Dear Statalisters,

My question relates to survival analysis in the presence of time-varying hazards.

From my understanding of the econometrics literature, duration dependence is when the baseline hazard changes over the duration of analysis time.

This could be due to unobserved heterogeneity (spurious), where those with high hazard rates are removed from the population, such that the data increasingly consists of low hazard individuals.

Or this could be due to true duration dependence, where the value of the hazard actually does depend on the amount of time elapsed.

A third consideration is variable duration dependence, where the hazard functions for a covariate could vary over time to different extents. I suppose this would lead to time-varying effects.

My question is, do these considerations apply to the Royston Parmar models from stpm2? If time-varying effects are found when using stpm2, can these be interpreted as true (versus spurious) time-varying effects? Or would frailty have to be incorporated into the models?

**Information provided**:
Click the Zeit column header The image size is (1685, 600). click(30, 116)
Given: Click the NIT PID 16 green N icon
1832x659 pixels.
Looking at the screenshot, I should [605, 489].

**Written request**: Can you write what comes next in the forum post on duration dependence and stpm2 models, picking up after its final question?

**The reply**:
I read in a few papers that flexible models (such as stpm2) are robust to unobserved heterogeneity. Is this true?

I created an example below showing time-varying hazard ratios for the covariate x4b. The baseline hazard exhibits duration dependence, first increasing then decreasing then constant. The hazard rates for different levels of x4b have different shapes. Thus the hazard ratios comparing the different levels of x4b fluctuate about 1.00 due to the different hazard rate patterns.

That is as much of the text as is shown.